* Work task:
Using the records that follow, work out the number of lines with the word "agent" in them; reply with that number only.

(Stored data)
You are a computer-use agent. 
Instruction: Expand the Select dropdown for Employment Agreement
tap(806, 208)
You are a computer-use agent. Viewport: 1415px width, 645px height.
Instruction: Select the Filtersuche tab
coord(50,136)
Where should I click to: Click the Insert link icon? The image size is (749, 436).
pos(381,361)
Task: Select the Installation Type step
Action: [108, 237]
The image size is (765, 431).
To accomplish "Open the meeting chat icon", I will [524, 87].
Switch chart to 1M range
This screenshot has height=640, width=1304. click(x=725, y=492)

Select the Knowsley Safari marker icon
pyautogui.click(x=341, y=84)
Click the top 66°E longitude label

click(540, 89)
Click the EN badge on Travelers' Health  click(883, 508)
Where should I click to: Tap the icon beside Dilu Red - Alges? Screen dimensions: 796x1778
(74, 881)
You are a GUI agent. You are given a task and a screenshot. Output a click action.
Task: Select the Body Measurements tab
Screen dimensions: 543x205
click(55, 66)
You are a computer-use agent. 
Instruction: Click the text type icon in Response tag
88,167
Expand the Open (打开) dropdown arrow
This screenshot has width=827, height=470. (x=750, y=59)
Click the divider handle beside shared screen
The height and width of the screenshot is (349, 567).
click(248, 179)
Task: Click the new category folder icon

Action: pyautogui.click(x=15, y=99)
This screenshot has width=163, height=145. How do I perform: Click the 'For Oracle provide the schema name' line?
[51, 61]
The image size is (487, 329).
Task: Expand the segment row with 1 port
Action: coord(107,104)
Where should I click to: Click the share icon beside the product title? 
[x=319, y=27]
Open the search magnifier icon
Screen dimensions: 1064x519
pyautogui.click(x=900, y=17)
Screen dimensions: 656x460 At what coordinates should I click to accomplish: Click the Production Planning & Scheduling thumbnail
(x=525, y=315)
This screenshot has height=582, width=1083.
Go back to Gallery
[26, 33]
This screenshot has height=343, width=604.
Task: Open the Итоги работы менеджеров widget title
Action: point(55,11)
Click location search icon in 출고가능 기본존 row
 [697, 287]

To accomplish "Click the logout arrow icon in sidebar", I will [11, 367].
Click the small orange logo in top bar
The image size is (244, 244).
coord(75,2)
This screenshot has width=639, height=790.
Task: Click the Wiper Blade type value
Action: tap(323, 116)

* Answer to this task:
4